Pour de nombreux observateurs, cette agitation médiatique illustre une réalité bien connue en politique : quand la performance dérange, elle provoque des attaques. L’activisme verbal de l’ancien ministre intervient précisément à un moment où l’action de Didier Budimbu est jugée plus visible, plus rigoureuse et mieux structurée que par le passé.
Des critiques qui interrogent sur leurs motivations
Lorsqu’on a exercé de hautes fonctions publiques, on est tenu à un devoir de réserve, de responsabilité et de vérité. Or, les propos relayés dans ces plateformes privées s’apparentent davantage à une campagne de discrédit qu’à une critique institutionnelle fondée sur des faits vérifiables.
Cette posture alimente l’idée, largement partagée dans les milieux sportifs, que François Mwana Kabulo aurait du mal à accepter qu’un successeur fasse correctement son travail, obtienne des résultats concrets et bénéficie d’un soutien croissant des acteurs du secteur.
Des faits établis face à une polémique artificielle
Contrairement aux insinuations diffusées, les faits sont publics, connus et vérifiables. À la suite d’un incident technique indépendant de la volonté des autorités, toutes les délégations concernées — supporters, animateurs et journalistes — ont été prises en charge, encadrées et ramenées sans incident majeur. Plusieurs bénéficiaires ont même remercié publiquement le ministère des Sports et Loisirs pour la gestion responsable de la situation.
Persister à présenter cet épisode comme un échec grave relève davantage d’une volonté de déformer la réalité que d’un souci d’informer correctement l’opinion.
Quand la réussite devient une source de frustration
Dans les cercles sportifs, nombreux sont ceux qui estiment que ces attaques répétées traduisent une forme de jalousie politique. La dynamique actuelle, marquée par une meilleure organisation, une présence accrue sur le terrain et une prise de responsabilité assumée par Didier Budimbu, contraste avec certaines pratiques du passé.
Quand la performance dérange, elle expose à la critique, surtout de la part de ceux qui peinent à accepter que le ministère fonctionne sans eux — et parfois mieux.

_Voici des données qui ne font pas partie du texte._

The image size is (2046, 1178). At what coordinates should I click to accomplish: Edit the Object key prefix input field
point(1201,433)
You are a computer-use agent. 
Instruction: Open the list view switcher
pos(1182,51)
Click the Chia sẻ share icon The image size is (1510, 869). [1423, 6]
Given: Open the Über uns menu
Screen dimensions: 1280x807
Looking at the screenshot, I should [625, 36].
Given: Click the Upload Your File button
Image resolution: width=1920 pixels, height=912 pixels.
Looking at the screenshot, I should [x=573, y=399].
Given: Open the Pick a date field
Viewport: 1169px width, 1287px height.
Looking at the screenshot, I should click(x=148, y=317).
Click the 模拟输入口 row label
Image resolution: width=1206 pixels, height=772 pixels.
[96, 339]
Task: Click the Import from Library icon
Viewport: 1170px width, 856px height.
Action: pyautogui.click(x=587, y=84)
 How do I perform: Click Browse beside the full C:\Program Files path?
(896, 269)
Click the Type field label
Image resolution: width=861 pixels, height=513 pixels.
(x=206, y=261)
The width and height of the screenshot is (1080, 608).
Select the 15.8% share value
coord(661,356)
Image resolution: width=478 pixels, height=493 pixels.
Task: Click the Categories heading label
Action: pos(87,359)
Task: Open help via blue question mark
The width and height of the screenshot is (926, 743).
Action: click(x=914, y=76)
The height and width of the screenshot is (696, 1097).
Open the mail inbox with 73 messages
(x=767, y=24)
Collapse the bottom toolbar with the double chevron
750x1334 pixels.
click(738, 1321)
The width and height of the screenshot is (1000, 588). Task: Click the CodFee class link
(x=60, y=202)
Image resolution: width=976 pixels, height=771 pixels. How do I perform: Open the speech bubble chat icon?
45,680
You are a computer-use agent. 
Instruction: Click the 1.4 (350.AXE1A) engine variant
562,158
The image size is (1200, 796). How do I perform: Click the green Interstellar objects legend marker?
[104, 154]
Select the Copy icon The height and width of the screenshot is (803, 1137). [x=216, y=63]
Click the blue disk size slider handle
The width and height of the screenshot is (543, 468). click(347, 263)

Le sport ne doit pas être pris en otage
Instrumentaliser des plateformes privées pour semer le doute et la confusion nuit à l’image du sport congolais et fragilise les institutions. Le débat démocratique est légitime, mais il doit se faire dans la vérité, la transparence et le respect, non dans la désinformation et les attaques personnelles.
Pour un débat responsable et digne
Si François Mwana Kabulo estime disposer d’éléments sérieux à reprocher à la gestion actuelle, qu’il les expose publiquement, preuves à l’appui. À défaut, la retenue et la responsabilité devraient s’imposer.
Car la désinformation ne construit rien, et les rivalités personnelles affaiblissent le sport.
Le sport doit rassembler, inspirer et unir la nation non servir de terrain à des règlements de comptes.